The “lines” defining the different areas of biochemistry and molecular biology appear to be even more blurred as molecular biology also takes a close look at biological activity at the molecular level and studies the interactions of the systems of cellular function.  Like biochemistry, molecular biology considers the structure of the molecules of life and how they function in the biological processes that are necessary to life.  However, its focus gravitates more to the study of genetic origin, transcription of genetic material, and its translation to the molecules of life and their cellular functions, while biochemistry focuses more on nutrition, metabolism and biological functions at the molecular level.  Molecular biology has its roots firmly grounded in biochemistry and genetics and has rapidly become any area of great interest and study; one that is so vast that it has required a distinction from other disciplines as its own entity and area of study.
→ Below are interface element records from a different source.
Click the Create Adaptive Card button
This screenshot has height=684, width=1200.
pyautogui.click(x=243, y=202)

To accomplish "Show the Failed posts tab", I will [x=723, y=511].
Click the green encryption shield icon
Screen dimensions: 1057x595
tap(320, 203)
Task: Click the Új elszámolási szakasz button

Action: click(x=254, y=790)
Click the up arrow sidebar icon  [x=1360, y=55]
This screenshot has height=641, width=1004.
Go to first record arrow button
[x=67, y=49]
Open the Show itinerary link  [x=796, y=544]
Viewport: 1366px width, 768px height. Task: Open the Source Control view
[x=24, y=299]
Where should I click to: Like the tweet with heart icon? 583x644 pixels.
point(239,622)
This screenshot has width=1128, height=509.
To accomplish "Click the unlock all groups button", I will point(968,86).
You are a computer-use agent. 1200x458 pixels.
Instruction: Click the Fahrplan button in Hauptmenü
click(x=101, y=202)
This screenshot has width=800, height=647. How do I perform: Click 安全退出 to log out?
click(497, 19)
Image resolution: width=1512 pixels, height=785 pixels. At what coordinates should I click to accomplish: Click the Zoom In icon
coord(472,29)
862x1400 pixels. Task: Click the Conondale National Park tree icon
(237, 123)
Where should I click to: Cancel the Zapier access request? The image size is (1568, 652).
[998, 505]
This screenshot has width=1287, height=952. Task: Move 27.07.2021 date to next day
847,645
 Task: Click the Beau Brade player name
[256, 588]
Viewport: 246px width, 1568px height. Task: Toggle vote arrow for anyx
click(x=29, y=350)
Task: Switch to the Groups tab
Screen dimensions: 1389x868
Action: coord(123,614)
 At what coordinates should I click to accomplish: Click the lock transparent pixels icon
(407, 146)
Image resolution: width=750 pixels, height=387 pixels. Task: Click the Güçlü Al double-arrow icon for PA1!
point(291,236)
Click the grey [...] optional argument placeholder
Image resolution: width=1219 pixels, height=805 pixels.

One must note that defining the differences between these disciplines may be essential to understanding their functions and purpose in the scientific world, however, each of these disciplines is interwoven with the next, each reaching for further understanding as it pulls knowledge and connection from the others.  In many ways, biochemistry, genetics and molecular biology have no concrete defined lines between them and overlap greatly.  Perhaps the best way to understand it is by the concept of perspective- genetics coming from the perspective of understanding the gene and its expression, biochemistry from the perspective of studying the structure of biomolecules and how this determines their function in biological processes and metabolic processes, and molecular biology from the perspective of studying the processes of transcription and translation of genetic material into proteins and the molecules of life.  Each perspective offers more discovery and, when taken together, a more complete understanding of the very structure and function of life.